#### Exercise prompt
Copy, from the data below, each line that has the word "will".

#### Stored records
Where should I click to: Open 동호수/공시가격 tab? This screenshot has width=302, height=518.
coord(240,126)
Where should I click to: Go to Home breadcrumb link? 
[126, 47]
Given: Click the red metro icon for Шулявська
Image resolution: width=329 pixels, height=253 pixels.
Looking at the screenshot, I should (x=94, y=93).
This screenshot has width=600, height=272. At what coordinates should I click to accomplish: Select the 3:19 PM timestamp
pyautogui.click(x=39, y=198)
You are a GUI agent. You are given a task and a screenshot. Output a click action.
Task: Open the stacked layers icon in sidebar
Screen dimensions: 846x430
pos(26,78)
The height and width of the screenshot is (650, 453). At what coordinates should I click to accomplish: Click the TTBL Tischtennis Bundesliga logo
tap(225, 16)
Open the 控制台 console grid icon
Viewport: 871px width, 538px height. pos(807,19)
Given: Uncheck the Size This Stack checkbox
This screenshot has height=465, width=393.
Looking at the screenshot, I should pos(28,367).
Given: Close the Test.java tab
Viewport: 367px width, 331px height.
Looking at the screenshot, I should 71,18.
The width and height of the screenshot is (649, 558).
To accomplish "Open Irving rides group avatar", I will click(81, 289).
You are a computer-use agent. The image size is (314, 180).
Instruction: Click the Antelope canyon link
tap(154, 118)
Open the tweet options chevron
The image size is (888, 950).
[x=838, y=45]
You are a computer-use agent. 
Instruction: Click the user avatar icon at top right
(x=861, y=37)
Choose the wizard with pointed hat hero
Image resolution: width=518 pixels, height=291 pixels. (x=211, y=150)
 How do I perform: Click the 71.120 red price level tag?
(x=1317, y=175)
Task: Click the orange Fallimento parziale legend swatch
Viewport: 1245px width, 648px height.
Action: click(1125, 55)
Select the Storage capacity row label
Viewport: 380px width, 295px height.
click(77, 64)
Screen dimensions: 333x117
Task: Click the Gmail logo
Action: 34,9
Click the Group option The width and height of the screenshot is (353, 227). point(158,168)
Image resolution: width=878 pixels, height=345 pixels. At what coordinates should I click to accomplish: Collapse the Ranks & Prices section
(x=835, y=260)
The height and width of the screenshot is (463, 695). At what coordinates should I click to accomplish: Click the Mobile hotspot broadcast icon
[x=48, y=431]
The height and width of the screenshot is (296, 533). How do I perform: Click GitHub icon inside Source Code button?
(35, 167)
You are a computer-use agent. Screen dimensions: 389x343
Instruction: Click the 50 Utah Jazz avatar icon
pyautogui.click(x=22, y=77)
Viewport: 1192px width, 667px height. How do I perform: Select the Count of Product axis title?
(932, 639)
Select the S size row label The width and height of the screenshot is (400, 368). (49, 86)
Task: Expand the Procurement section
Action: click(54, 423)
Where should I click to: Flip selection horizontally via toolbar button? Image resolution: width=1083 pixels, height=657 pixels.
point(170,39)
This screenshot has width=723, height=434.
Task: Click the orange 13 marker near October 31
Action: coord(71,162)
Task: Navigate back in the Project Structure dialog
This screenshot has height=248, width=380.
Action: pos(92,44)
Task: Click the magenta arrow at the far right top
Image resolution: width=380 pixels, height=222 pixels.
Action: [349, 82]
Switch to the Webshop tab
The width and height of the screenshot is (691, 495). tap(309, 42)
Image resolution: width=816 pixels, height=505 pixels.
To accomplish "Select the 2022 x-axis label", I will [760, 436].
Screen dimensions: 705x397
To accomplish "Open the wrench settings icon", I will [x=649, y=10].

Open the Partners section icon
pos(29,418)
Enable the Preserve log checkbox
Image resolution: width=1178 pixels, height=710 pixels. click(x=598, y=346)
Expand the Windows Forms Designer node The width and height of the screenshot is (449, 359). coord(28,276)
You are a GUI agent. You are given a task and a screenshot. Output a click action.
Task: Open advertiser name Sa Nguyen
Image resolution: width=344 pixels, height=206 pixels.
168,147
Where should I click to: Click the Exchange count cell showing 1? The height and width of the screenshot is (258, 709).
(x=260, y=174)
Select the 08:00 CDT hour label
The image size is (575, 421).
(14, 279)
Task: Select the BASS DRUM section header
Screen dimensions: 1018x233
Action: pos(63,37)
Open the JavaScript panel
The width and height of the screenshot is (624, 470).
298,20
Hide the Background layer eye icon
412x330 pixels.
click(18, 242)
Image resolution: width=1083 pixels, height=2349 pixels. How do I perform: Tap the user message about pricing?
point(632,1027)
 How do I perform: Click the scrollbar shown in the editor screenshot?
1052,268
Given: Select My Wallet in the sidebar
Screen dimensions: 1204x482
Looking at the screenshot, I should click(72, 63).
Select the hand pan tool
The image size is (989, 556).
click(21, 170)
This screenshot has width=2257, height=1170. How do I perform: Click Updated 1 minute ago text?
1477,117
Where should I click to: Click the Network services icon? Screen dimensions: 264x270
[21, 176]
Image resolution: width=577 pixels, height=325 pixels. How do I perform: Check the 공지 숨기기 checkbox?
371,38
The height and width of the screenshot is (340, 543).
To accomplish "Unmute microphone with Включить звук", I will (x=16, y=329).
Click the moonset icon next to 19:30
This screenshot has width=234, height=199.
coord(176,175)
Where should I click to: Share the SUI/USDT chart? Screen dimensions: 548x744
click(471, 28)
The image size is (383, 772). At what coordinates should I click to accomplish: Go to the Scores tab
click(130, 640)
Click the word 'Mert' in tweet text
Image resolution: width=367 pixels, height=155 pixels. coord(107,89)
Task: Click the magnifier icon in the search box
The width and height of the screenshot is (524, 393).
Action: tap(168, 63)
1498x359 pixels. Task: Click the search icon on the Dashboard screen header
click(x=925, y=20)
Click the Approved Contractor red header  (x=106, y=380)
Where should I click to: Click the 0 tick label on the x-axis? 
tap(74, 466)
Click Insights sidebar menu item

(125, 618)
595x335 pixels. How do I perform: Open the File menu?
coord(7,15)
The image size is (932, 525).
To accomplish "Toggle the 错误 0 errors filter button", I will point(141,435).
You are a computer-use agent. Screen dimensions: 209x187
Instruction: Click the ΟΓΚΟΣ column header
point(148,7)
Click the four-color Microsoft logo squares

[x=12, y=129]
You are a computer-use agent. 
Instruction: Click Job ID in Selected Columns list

#### Problem solution
To accomplish "Open Irving rides group avatar", I will click(81, 289).
To accomplish "Select the 2022 x-axis label", I will [760, 436].
To accomplish "Open the wrench settings icon", I will [x=649, y=10].
To accomplish "Unmute microphone with Включить звук", I will (x=16, y=329).
To accomplish "Toggle the 错误 0 errors filter button", I will point(141,435).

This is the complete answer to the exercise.